By Timothy Bella
Multiple airlines, banking institutions and trading platforms went down early Thursday in the second major global Internet outage over the past two weeks.
Southwest Airlines, United Airlines and the Commonwealth Bank of Australia were among those who reported outages. The Hong Kong Stock Exchange posted how the site was facing technical issues. It said it was back online about 20 minutes later.
Virgin Australia said in a statement that its IT outage stemmed from a failure at the global content delivery network Akamai Technologies. The airline said it was "one of many organizations to experience an outage with the Akamai content delivery system today."
Akamai, a tech firm in Cambridge, Mass., that works with some of the world's biggest companies and banks, acknowledged the outage in a statement Thursday. The firm said it was "aware of the issue and actively working to restore services as soon as possible."
Services have mostly been restored globally.

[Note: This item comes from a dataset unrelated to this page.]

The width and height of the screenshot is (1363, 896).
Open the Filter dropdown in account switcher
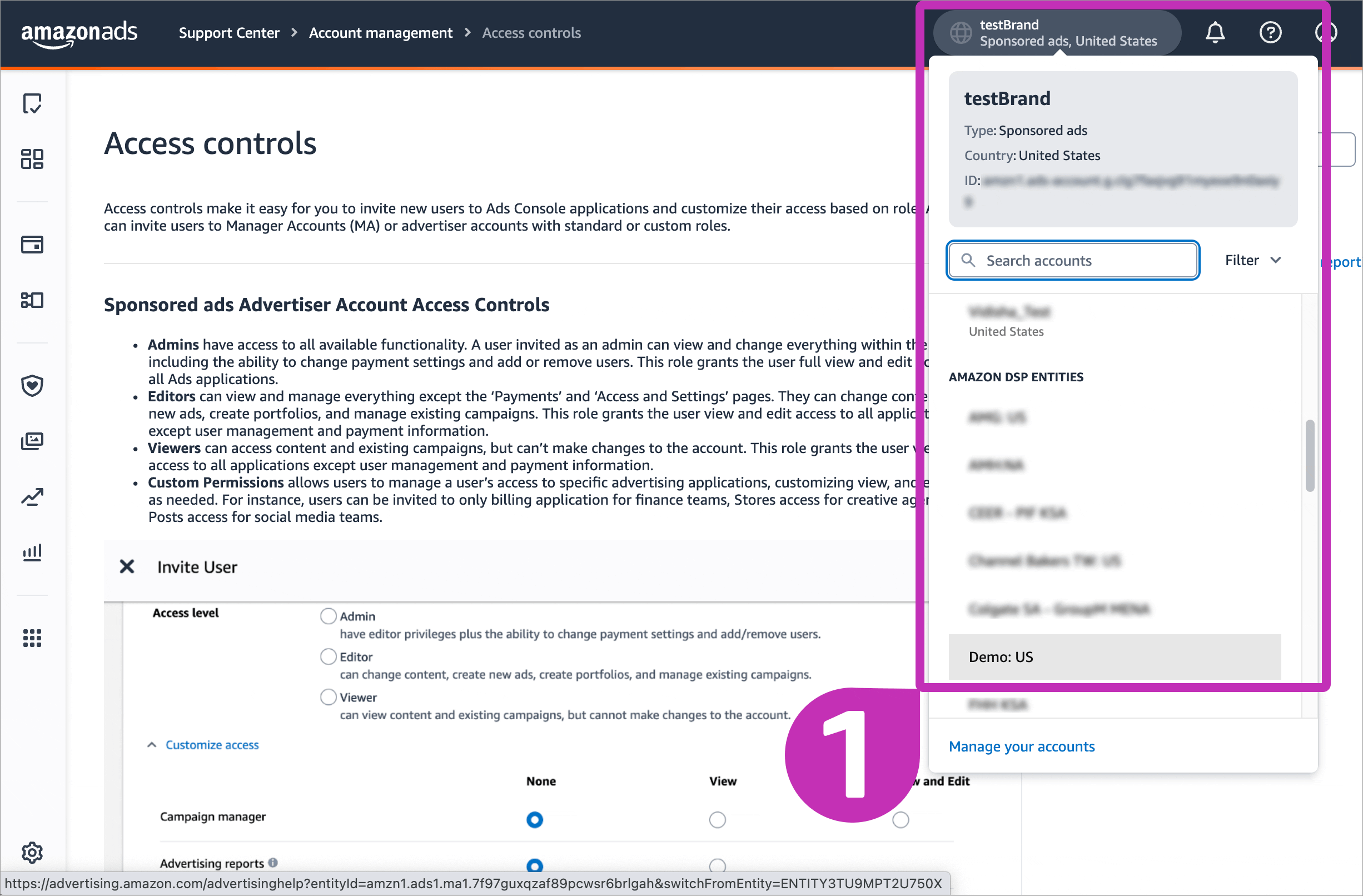1252,261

Internet monitoring websites showed dozens of disruptions early Thursday, the Associated Press reported. Westpac Bank, the Australia and New Zealand Banking Group and Australia Post, the country's postal service, were also among those affected by the outage. Downdetector, a website monitoring outages, noted that the websites for Frontier Airlines, Vanguard and E-Trade were briefly down.
The disruption came days after a massive outage struck large swaths of the Internet, causing the New York Times, Amazon, Hulu and other high-traffic websites to temporarily shut down. The problem appeared related to the San Francisco cloud services provider Fastly, which many companies use to help their websites load faster.
A spokesman for Southwest told USA Today that "the pause in connectivity did not impact our operation." The airline has faced a bevy of tech issues that have caused flight delays and cancellations in recent days.
United Airlines responded to a Twitter user asking about the outage by saying the company was "experiencing technical issues and working promptly to fix them."
Banking institutions in Australia were particularly affected by Thursday's outage. The Reserve Bank of Australia, the country's central bank, was forced to cancel a bond-buying project because of the technical difficulties. A representative with the Commonwealth Bank of Australia said the bank was "seeing services return," while a spokesperson with Westpac apologized to customers for a third-party provider's disruption, "which impacted some of our services including Internet banking."
The second outage is another example of how isolated disruptions can bring huge parts of online life to a halt. The pandemic-era shifts that sent more people to the Web for their groceries, work, school and health care have heightened the potential for broad shutdowns to cause real-world harm.
Similar outages have happened before. In 2019, Verizon accidentally routed much of its U.S. traffic to a single Internet service provider in Pennsylvania, causing sites such as Amazon and Facebook to stop working for many people. Last July, engineers at Cloudflare, which provides services similar to those of Fastly, accidentally pushed huge amounts of Internet traffic to a single data center in Atlanta, causing it to fail and take down websites such as Medium and the video game League of Legends.